Rhodes Piano Software, Laptop recommendation

RCAGuy05

New member
I've been looking at a laptop for school, basic recording like Cool edit pro, and MOST of all I want one for live use. Thats right I have a weighted key midi controller I was just wondering if any of you laptop midi geniuses know of the best lap top for under a grand that I can write research paper, surf broadband, run cool edit, and ofcourse some soundfont.it Rhodes and Wurlitzer software. Is that asking too much for a laptop that under a grand?
 
RCAGuy05 said:
I've been looking at a laptop for school, basic recording like Cool edit pro, and MOST of all I want one for live use. Thats right I have a weighted key midi controller I was just wondering if any of you laptop midi geniuses know of the best lap top for under a grand that I can write research paper, surf broadband, run cool edit, and of course some soundfont.it Rhodes and Wurlitzer software. Is that asking too much for a laptop that under a grand?
For software electric pianos, here's a list of the ones I've tried. I'm using a rather unusual combination of software on a P3-933 laptop which I got second-hand. It doesn't quite have enough grunt to run the sequencer AND Jeff's Rhodes soundfont together - it stutters occasionally on disk accesses (but I think I can probably stop that with a bit of wizardry). If you're talking about a brand new unit it should be fast enough to work perfectly - otherwise something is very badly misconfigured.

I'm not sure if "soundfont.it" was a typo or a reference to Guido Scognamiglio's VST synthesizers for Windows. I've included it in the list anyway:

http://learjeff.net/ - Nice 77MB soundfont of his Rhodes Mk1
http://www.soundfonts.it - Mr Ray and Mr. Tramp
http://www.applied-acoustics.com - Lounge Lizard (commercial)

The soundfont seems pretty decent to me - it has 5 velocity layers, I think, and is perfectly adequate for what I'm generally going to do with it. It's also platform-independent which is important to me since I'm trying to ditch Windows for audio.

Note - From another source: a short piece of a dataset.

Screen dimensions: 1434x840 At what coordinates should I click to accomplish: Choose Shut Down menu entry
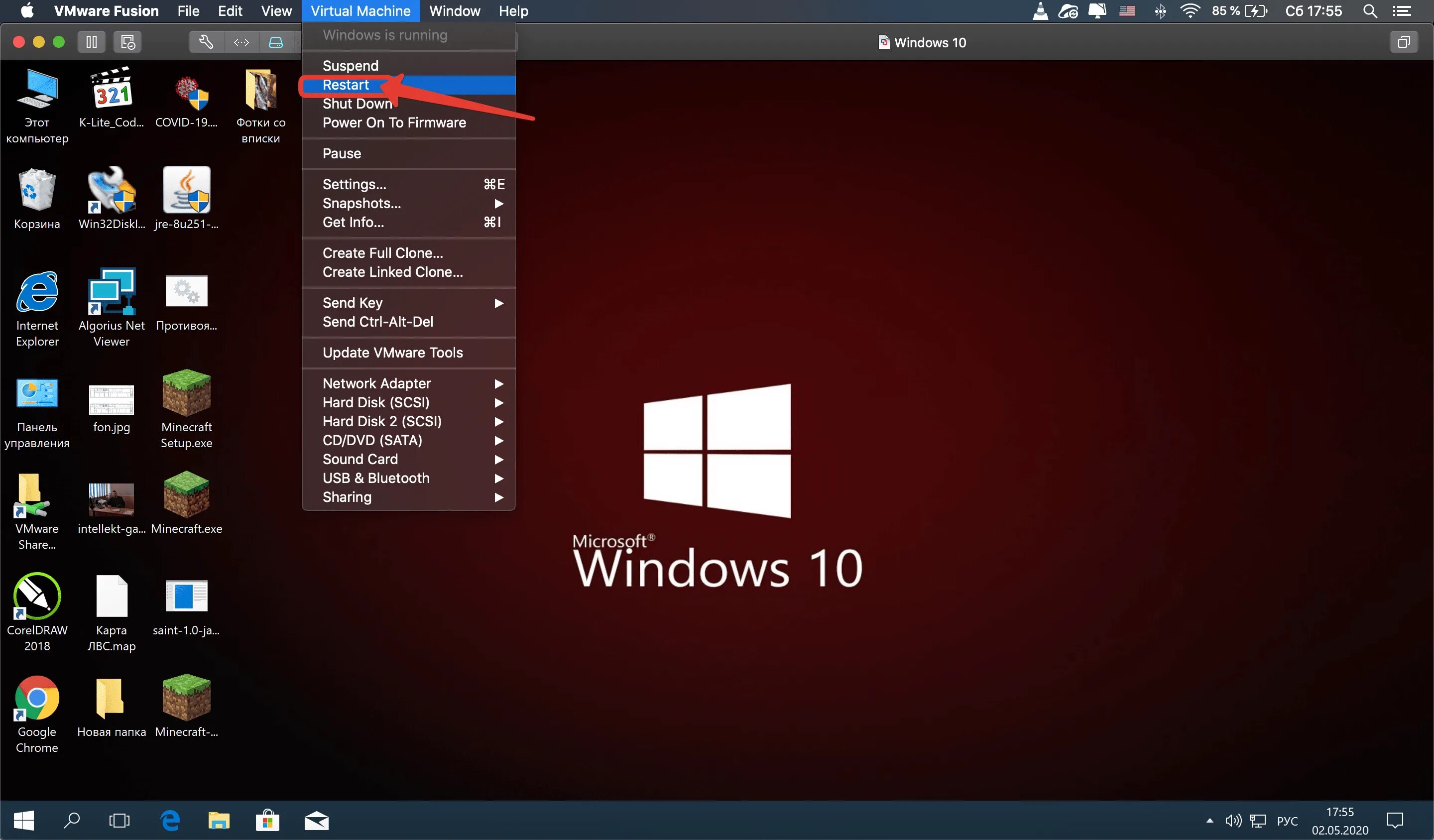coord(358,104)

I've used Mr. Tramp a fair bit and I rather like it. Lounge Lizard is better and considerably more flexible (Mr. Ray comes close, I think) but I'm not entirely happy with its copy-protection system, and it's relatively expensive given there are free or nagware alternatives.
 
Lounge lizard is very nice. NI's electrik piano is also very good. For a rhodes, look for a good sampler kit since you cannot accurate get the sound with a synth
 
altitude909 said:
...For a rhodes, look for a good sampler kit since you cannot accurate get the sound with a synth

Actually, The Nord Electro is pretty damn good IMO. Yes, you can do better with samples and software, but for a hardware synth, it does very well. Can't discount it. Yes, I realize he's asking about software.
 
warble2 said:
Actually, The Nord Electro is pretty damn good IMO. Yes, you can do better with samples and software, but for a hardware synth, it does very well. Can't discount it. Yes, I realize he's asking about software.

It's also about 2-3 times his total budget and won't help with the wordprocessing angle :D I'm pretty sure the Electro is essentially 'samples and software' inside, anyway.
 
jpmorris said:
It's also about 2-3 times his total budget and won't help with the wordprocessing angle :D I'm pretty sure the Electro is essentially 'samples and software' inside, anyway.

I was merely contradicting the statement "you cannot accurate get the sound with a synth". :cool:
 
warble2 said:
I was merely contradicting the statement "you cannot accurate get the sound with a synth".
Yeah, I'd get one too if I could justify spending 1200 GBP on it (that's like $2400). But since I've managed to get fluidsynth to behave and not skip, it will do for now.
There is an advantage to the modelling software like LL and Mr. Ray - you can make them do strange things. I've devised a patch in LL that gives me half-decent guitar power chords. If I could have that algorithm in a rack unit, I'd be happy.
 
Thanks guys, yeah I've been eyeing the Nord for a while, playing it at Sam Ash it blew me away, I was having alot of fun. But if I get a laptop to do the same thing and still do school stuff on it, thats kick ass.
Anyhow how do you guys feel about switching from one VST to another, like say from the Rhodes Mr. Tramp to the Wurlitzer, is it a load pause and mousing around, or can the switch be more immediate?
 
Clava.se said:
I was merely contradicting the statement "you cannot accurate get the sound with a synth"

Not a contradiction, do your homework. Nord Electro is a sampler with an added physical modeling engine for the organs, not a synth in the normal subtractive sense.

Clavia.se:
The piano section comprises several carefully multi-sampled electric piano instruments.